I'm learning what experienced bloggers already know: writing a blog in late August is hard. How Appealing takes the last week of August off, and it's easy to see why. You're still digging out from vacation; you're dealing with back-to-school errands; your clients are refocusing as they dig out from their vacations; and half your readers are still on vacation so there are fewer folks out there to read anything you might happen to write.
To the rescue rides Blawgletter's Barry Barnett, the litigator and possible superhero from Susman Godfrey. While the rest of us struggle through the end-of-summer transition, Blawgletter keeps reading the advance sheets and turning out his "handy-dandy encapsulizations of same."
Late-August federal jury decisions reported in Blawgletter include:
- Chlopek v. Federal Ins. Co., 7th Cir. Aug. 28, 2007, another Seventh Circuit case affirming a judge who wouldn't let the lawyers ask jurors how they felt about tort reform. (Blawgletter's delightful send-up of the last such opinion from the Seventh Circuit is here.) This week's post explains why "plaintiffs lawyers need to do a better job of fashioning the questions that they want the trial judge to ask."
- United States v. DeGennaro, 2d Cir.
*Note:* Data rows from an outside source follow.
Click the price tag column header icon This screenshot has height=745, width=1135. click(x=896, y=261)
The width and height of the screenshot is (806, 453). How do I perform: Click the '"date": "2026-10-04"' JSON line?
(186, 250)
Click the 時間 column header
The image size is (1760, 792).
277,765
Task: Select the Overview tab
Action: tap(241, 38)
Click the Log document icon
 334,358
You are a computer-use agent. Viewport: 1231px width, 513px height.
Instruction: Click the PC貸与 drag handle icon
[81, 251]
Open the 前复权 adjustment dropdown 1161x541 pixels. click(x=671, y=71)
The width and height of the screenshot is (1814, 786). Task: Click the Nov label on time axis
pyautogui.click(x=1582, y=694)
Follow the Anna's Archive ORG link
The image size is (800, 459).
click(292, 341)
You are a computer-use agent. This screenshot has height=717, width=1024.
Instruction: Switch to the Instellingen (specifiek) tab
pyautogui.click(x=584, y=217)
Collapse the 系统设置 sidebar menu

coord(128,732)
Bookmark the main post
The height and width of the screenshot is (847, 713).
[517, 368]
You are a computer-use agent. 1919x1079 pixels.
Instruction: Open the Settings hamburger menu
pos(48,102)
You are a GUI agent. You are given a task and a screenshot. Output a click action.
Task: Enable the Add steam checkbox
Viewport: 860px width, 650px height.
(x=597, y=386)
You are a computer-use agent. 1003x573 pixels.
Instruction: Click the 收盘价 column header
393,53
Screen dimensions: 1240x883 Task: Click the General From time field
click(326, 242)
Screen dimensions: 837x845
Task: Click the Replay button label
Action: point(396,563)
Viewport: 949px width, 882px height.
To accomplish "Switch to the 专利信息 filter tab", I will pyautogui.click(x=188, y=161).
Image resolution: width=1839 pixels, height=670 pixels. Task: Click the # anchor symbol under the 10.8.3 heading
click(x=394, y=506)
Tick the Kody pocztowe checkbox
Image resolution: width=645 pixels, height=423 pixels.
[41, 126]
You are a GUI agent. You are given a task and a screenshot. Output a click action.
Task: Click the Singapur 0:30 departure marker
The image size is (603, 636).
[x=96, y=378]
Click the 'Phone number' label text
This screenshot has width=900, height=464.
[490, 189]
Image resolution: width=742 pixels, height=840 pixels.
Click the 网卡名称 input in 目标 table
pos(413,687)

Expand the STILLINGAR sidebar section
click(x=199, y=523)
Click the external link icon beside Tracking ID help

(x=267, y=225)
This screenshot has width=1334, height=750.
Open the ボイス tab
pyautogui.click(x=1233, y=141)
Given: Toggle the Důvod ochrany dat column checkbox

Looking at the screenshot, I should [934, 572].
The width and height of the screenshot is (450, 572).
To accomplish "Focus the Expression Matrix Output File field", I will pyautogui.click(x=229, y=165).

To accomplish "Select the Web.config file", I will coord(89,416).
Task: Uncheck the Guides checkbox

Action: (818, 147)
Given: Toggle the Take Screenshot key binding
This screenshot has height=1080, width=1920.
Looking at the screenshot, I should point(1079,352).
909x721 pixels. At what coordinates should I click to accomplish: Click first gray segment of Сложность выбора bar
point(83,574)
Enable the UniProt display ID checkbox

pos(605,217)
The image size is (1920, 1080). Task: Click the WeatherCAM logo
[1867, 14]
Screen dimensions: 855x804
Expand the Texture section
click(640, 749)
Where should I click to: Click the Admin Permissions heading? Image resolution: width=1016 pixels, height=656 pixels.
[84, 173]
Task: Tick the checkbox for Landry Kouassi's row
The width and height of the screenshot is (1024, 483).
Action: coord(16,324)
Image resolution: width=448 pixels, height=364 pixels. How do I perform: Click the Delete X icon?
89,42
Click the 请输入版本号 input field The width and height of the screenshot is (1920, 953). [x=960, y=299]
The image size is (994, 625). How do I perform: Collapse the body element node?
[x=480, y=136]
Aug. 27, 2007, where the court held the trial judge was too quick to declare a mistrial when the jury in a corporate fraud case claimed it was deadlocked -- and thus there would be no retrial for the defendants. "[T]he jury apparently had decided to acquit them anyway," Blawgletter says soothingly.
- Shum v. Intel Corp., Fed. Cir. Aug. 24, 2007, where the court invoked the Seventh Amendment to reaffirm, as Blawgletter summarizes, "that courts may not fence jury trial rights by postponing jury trial until after a bench trial and using the findings in the bench trial to resolve the issues to which the jury trial right attaches."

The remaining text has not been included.